SELECTED TEXT -
========================================

ENSTAR GROUP LIMITED
Annual General Meeting of Shareholders
June 11, 2019
This proxy is solicited by the Board of Directors
The shareholder(s) hereby appoint(s) Dominic F. Silvester and Paul J. O'Shea, or either of them, as proxies, each with the power to appoint his substitute, and hereby authorize(s) them to represent and to vote, as designated on the reverse side of this ballot, all of the ordinary shares of ENSTAR GROUP LIMITED that the shareholder(s) is/are entitled to vote at the Annual General Meeting of Shareholders to be held at 9:00 AM, ADT on June 11, 2019 at Enstar Group Limited, Windsor Place, 3rd Floor, 22 Queen Street, Hamilton, Bermuda, and any adjournment or postponement thereof.


This proxy, when properly executed, will be voted in the manner directed herein. If no such direction is made, this proxy will be voted in accordance with the Board of Directors’ recommendations.


Special Voting Instructions Regarding Proposal No. 7:
You may vote FOR the election of all subsidiary director nominees, AGAINST the election of all subsidiary director nominees, or ABSTAIN from the election of all subsidiary director nominees by selecting the appropriate box next to Proposal No. 7.

========================================

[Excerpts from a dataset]
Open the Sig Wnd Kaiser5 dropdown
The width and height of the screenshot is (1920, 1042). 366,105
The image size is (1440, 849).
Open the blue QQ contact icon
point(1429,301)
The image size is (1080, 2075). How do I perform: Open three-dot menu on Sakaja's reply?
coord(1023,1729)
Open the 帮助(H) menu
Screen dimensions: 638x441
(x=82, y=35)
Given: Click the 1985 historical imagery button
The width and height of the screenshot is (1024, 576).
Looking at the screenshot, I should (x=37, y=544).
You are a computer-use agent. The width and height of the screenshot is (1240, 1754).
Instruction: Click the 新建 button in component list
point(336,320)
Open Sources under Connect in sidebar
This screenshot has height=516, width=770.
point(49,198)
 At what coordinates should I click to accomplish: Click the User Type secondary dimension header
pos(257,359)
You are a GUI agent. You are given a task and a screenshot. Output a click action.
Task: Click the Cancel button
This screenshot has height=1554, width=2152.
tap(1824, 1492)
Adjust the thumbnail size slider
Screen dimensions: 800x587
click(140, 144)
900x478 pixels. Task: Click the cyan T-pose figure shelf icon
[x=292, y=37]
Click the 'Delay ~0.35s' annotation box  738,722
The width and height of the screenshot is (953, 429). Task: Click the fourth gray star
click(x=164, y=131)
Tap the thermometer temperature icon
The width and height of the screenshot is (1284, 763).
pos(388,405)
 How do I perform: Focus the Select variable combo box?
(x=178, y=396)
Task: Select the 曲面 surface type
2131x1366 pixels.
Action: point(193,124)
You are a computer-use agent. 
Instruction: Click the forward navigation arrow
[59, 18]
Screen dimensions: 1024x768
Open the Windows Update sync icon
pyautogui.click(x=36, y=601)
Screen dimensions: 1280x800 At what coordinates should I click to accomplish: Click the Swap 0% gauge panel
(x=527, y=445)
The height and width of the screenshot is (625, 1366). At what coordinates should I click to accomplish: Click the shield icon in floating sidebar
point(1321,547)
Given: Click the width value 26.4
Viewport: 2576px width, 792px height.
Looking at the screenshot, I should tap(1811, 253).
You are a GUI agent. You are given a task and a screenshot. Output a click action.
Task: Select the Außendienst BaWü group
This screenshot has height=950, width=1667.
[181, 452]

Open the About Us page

========================================

WHAT IS BEING ASKED -
Carry the Enstar proxy ballot text forward from its last sentence. These rows come from a separate source.

TASK ANSWER -
Alternatively, you may vote FOR, AGAINST, or ABSTAIN from the election of each subsidiary director nominee on an individual basis either on the accompanying sheets by selecting the boxes next to each nominee's name and submitting your vote by mail, or on the Internet by following the instructions on the Internet voting page to vote on such an individual basis. If you mark any of the boxes next to Proposal No. 7 indicating a vote with respect to all subsidiary director nominees and also mark any of the boxes on the accompanying sheets indicating a vote with respect to a particular subsidiary director nominee, then your specific vote on the accompanying sheets will be counted and your vote on the other subsidiary director nominees will be governed by your vote on the reverse side.